The people there in that little town were part of that feeling. Some of them were people like me – semi-bohemian refugees from the American mainstream and our own epiphytic bourgeoisie roots, drawn there by the potential for reinvention the mountains seemed to promise. The rest of the people there, the real substance of the community, were left over from the town’s coal-mining days, most of them first- or second-generation Euro-Americans retreating ahead of the political and economic chaos of central and southern Europe. Some of them were old coalminers still there because, thanks to John L. Lewis and their own courage in following him, they’d been able to retire. Some of them because they’d invested in a business and couldn’t afford to leave. Still others because there was always the chance that the ASARCO skeleton shifts would find the vein again in Mt. Emmons and their old friends scattered by the town’s economic diaspora would all be able to come back, and the town would thrive again. In the meantime, they were glad enough to see us, or anyone. They didn’t see the ski area as the foundation for a real economy (“gotta have the lunch bucket”), but it was better than nothing to help get through the long mountain winter.
Altogether, the valley was, or seemed to be, a long way from the increasingly imperial America I was in retreat from, it seemed, if anything, like a place where America hadn’t yet happened. And that, to the perfervid mind of an over-educated and under-experienced liberal arts graduate, meant it was a place where we might make America happen the right way. Whatever that was.
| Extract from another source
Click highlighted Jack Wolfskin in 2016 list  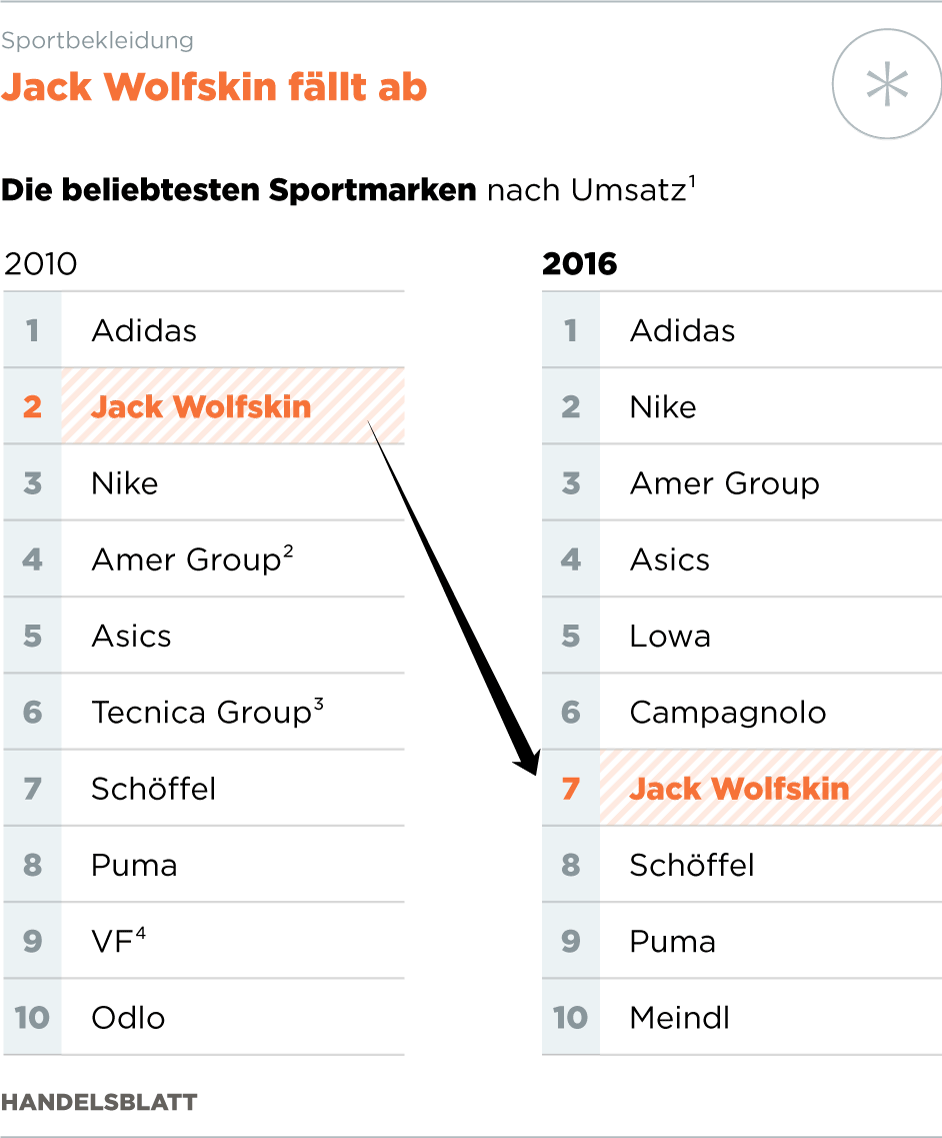[x=739, y=788]
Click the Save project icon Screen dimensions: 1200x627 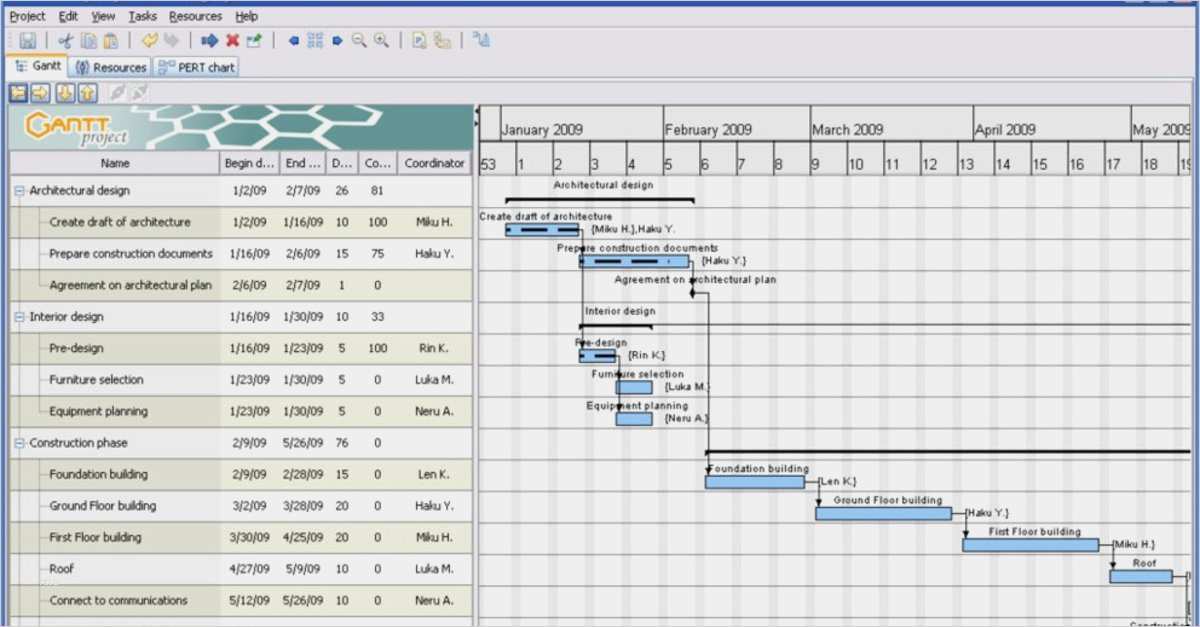point(28,41)
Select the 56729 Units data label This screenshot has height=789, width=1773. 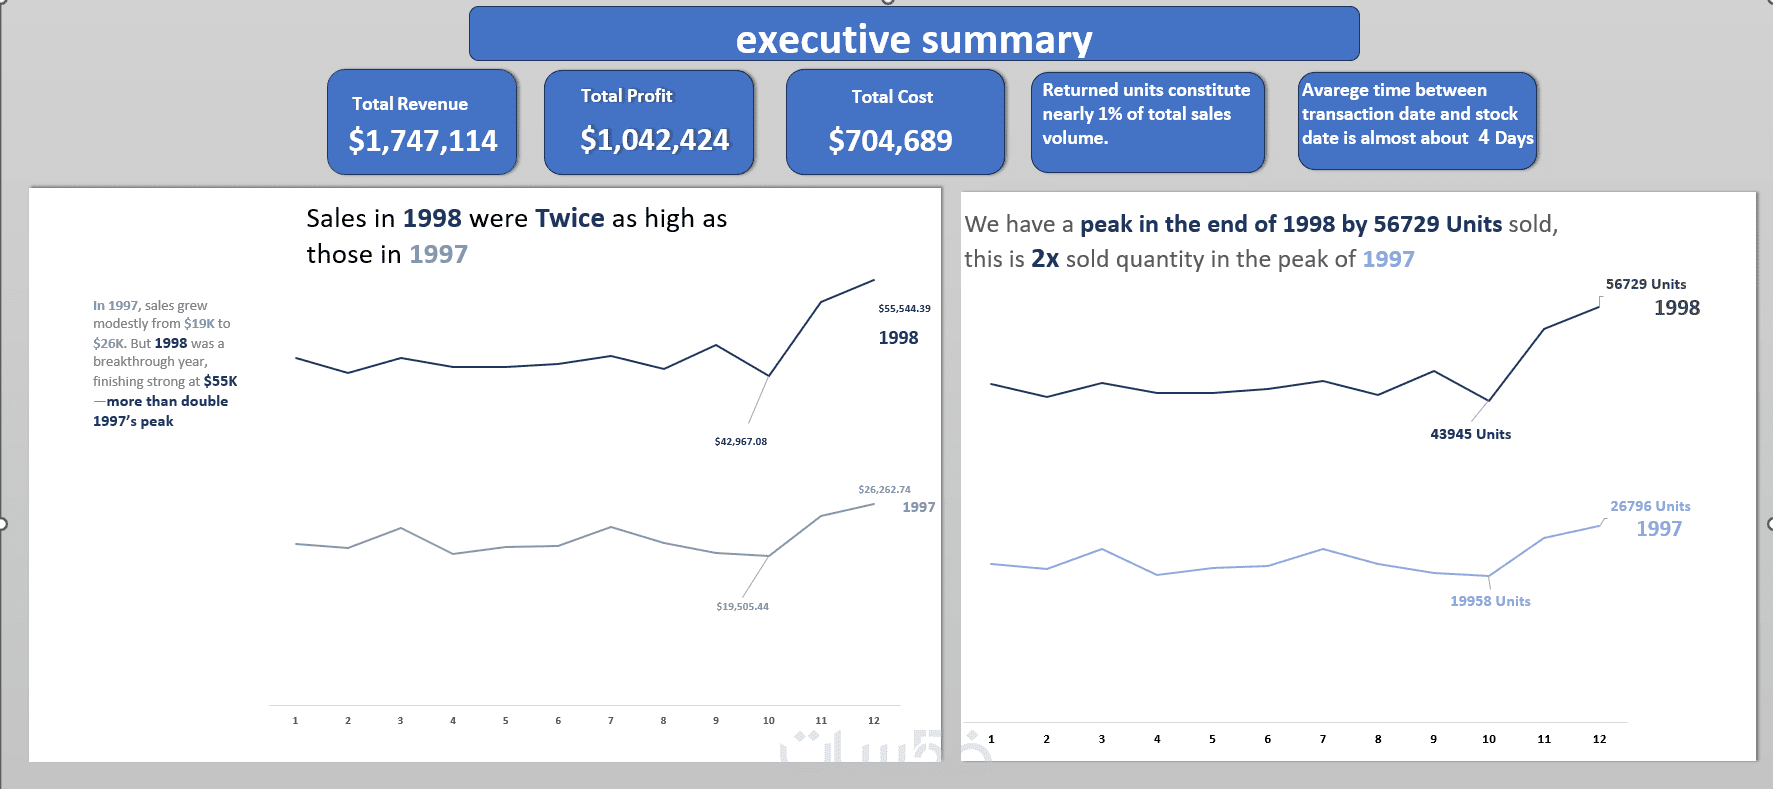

It was a place where one could feel like one could make a difference. Up to that point, my life had changed from being a good hoop-jumping lad trying to figure out how to fit into some niche in the imperial American juggernaut rolling over the world, to realizing all I really wanted to do was to figure out how to both stay off of, and out of the way of, that juggernaut. But there, at the end of the road in the Colorado mountains in the mid-1960s, with a bunch of fellow survivors, it felt like there were as many destinies as there were mountains on the horizons. The time and place for the soul that has found its home.
I realize that there was a fair amount of self-delusion associated with that feeling. I didn’t understand then how deeply the juggernaut already had its extensions of pipes and wires and trucks and banks embedded in the valley, and now even more so. But it’s still rough country for juggernauts with only modest returns, and down valley breezes still carry a whiff of that feeling that something other is possible, and that keeps me here.
Was it something the same for my partner in her Wisconsin home – not just a matter of birthplace, but a “starting place” in a deeper way? She spent her high school and college summers – those same 1960s – following her father all over Wisconsin in his university job helping people in Wisconsin towns tell the stories of the lives of their communities. A rich, deep exposure in trying to jump-start another non-imperial America, work worth carrying beyond home to other places and times, which she continues to do.
So – home? I would simplify Eliot’s line by one word, “Home is where one starts.” The confluence of time and place at which one wakes up and begins to dream toward better times and places, as one is able to.
George Sibley is a writer who still feels at home in Central Colorado despite mostly just “lifting his eyes unto the hills” rather than hauling his butt up them too.